La reducción de la presión aérea rusa coincidió con movimientos en el frente terrestre. Las fuerzas del Kremlin sumaron 84 kilómetros cuadrados de territorio ucraniano a lo largo de junio, principalmente en las inmediaciones de Kostiantínivka, en la región de Donetsk, y en áreas fronterizas y del sureste. Aunque esa cifra superó el registro de mayo, cuando el avance territorial ruso se limitó a 14 kilómetros cuadrados, se ubicó por debajo de los máximos alcanzados en el segundo semestre de 2024, lo que evidenció un estancamiento relativo frente a meses previos.
Por otro lado, el presidente Vladimir Putin abordó la crisis energética en una reunión de emergencia: admitió dificultades para conductores particulares y empresas, pero reiteró que el Estado garantizaría la seguridad del país y la protección de las fronteras, en medio de la presión creciente de los ataques ucranianos y la reacción social interna.
En este escenario, analistas ucranianos y europeos evaluaron que un solo mes de disminución en el lanzamiento de drones y misiles no basta para afirmar que Moscú enfrenta un agotamiento estructural de su capacidad militar.
Algunos expertos señalaron que la caída podría estar vinculada a problemas de abastecimiento de drones iraníes y a una necesidad táctica de Rusia de reposicionar sus sistemas de defensa aérea ante la amenaza de ataques ucranianos en profundidad.

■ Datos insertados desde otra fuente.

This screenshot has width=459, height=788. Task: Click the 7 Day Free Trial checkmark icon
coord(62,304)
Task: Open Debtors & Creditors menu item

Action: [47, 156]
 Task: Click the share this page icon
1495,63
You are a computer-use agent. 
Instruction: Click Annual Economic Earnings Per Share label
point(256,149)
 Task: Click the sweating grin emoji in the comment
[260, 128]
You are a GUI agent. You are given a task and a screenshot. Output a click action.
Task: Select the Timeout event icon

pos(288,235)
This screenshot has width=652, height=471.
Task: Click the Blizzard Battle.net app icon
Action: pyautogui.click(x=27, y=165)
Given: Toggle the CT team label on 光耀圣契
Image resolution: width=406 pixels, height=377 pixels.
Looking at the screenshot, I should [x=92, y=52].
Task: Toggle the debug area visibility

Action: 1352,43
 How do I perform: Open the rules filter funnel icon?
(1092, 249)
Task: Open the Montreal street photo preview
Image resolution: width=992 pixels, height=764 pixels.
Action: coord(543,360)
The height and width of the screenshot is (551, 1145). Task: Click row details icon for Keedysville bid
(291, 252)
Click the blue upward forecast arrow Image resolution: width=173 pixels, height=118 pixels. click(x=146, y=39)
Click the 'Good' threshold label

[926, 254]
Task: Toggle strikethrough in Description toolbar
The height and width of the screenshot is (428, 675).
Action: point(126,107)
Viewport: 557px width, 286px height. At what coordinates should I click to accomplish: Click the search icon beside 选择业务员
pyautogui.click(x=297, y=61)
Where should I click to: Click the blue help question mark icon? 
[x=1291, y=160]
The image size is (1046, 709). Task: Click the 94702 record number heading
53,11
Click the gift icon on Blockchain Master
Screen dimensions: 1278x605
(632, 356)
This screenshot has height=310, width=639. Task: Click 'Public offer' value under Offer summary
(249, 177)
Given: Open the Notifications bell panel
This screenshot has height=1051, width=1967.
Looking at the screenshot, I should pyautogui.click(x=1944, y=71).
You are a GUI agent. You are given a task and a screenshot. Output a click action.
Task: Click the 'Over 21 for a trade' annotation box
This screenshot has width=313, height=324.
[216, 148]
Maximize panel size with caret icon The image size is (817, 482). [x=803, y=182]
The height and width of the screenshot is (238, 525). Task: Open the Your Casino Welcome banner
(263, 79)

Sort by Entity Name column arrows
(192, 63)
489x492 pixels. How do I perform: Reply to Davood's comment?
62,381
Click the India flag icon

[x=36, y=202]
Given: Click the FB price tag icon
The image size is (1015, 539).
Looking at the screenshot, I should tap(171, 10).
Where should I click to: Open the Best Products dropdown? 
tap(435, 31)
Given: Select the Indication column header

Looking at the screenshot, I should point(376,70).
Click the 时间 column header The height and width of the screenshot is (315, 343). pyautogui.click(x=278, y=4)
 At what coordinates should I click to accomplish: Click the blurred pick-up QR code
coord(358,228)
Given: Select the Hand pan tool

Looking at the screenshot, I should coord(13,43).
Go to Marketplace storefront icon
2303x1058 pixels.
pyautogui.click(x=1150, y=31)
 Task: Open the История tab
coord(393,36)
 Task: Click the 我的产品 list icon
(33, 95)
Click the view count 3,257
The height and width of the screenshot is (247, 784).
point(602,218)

Otros apuntaron que el Kremlin podría estar acumulando reservas de material bélico con vistas a una nueva escalada en el otoño.
Mientras tanto, el presidente ucraniano Volodimir Zelensky anunció el viernes la aprobación de una operación de influencia de 40 días, enmarcada en la estrategia de Kiev para presionar a Rusia hacia una negociación que ponga fin al conflicto.